NORA has relied on lines of credit in the past, but without more secure funding to use as a guarantee, banks have been reluctant to provide the kind of cash reserve the agency truly needs to operate smoothly, former NORA Chairman Herschel Abbott said in an interview Tuesday.
Abbott resigned from the board in 2009 after presiding over the agency in its critical growth period after Katrina. When he stepped down, the city owed NORA $4 million and in order to keep projects moving, NORA used $500,000 it had on hand to secure a $2 million line of credit.
The money was gone in a month as the agency paid bills going back six or nine months, Abbott recalled. The board briefly thought the agency would have to close because the city was taking so long to process its invoices and no bank would extend a line of credit because the agency had nothing to guarantee the loan.

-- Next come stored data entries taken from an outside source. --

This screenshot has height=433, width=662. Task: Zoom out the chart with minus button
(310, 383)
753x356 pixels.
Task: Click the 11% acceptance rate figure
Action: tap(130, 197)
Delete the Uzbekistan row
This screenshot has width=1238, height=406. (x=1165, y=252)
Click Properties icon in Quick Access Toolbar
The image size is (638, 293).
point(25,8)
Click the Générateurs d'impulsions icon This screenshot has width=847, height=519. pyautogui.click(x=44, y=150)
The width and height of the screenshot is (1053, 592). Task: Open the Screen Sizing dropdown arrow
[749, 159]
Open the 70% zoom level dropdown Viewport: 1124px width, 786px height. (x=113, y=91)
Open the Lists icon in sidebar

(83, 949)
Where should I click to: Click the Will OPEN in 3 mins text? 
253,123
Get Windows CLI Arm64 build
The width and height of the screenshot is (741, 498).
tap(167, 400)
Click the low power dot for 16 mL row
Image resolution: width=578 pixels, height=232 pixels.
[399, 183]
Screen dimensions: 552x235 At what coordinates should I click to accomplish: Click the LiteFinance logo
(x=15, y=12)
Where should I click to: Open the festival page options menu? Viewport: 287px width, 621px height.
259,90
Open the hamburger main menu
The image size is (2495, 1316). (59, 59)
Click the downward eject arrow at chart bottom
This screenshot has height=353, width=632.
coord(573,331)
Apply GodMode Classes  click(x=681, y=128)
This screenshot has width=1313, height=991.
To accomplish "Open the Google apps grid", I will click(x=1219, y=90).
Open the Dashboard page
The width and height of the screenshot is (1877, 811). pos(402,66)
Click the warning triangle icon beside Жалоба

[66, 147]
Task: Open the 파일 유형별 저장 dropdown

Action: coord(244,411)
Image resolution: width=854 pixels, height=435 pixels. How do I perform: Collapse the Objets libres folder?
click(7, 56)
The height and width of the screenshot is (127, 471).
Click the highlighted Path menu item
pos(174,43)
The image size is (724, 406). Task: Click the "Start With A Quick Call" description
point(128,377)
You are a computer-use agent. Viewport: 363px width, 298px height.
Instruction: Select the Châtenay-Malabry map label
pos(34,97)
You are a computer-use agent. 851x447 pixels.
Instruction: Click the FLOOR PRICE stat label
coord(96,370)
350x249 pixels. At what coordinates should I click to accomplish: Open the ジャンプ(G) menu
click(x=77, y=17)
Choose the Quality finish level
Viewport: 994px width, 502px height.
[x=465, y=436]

“Getting a line of credit depends on what you have to pledge or mortgage against,” he said. “Since NORA has no guaranteed source of funds, it is extraordinarily difficult to get credit.”.
The State Legislature established NORA in 1968 to eliminate blight and help with slum clearance. But while the agency was given the legal power to acquire and dispose of properties, borrow money and issue bonds, NORA did not receive funding to use these powers until 1994. Even then, the city granted the agency a relatively small sum of $250,000 in U.S. Department of Housing and Urban Development Community Block Development Grants to assist with expropriating blighted properties. Until Hurricane Katrina forced the city to rethink its approach to redevelopment, NORA’s annual budget never exceeded $5 million, a fraction of the agency’s 2010 budget of $70 million, much of which comes from federal neighborhood stabilization grants.
Along with the increased budget and responsibilities, comes more red tape. An August audit of NORA done by the HUD inspector general found spotty state oversight, “a lack of controls” over the authority and a “strained” relationship between the city and NORA. The agency satisfied the deadline by signing a new agreement with the city and committing to follow new state monitoring procedures for all disaster grants passed through Baton Rouge.
The monitoring is partially to blame for Feldman’s overdue pay, New Orleans Chief Administrative Officer Andy Kopplin said at Thursday’s BlightStat meeting.
“We’ve attempted to bring some integrity and transparency to the process, so we are not spending money the wrong way,” he said. “Several hundred contracts piled up and now we are trying to catch up.”
Kopplin said that the administration would “try to prioritize” Feldman’s problem, as well as work on “a system that will make sure no one has gone through what you have gone through.”
Feldman is betting Kopplin will succeed in improving the system.
“I’m rebidding on the project,” she said. “I want to keep Growing Home alive, but I can’t do it alone.”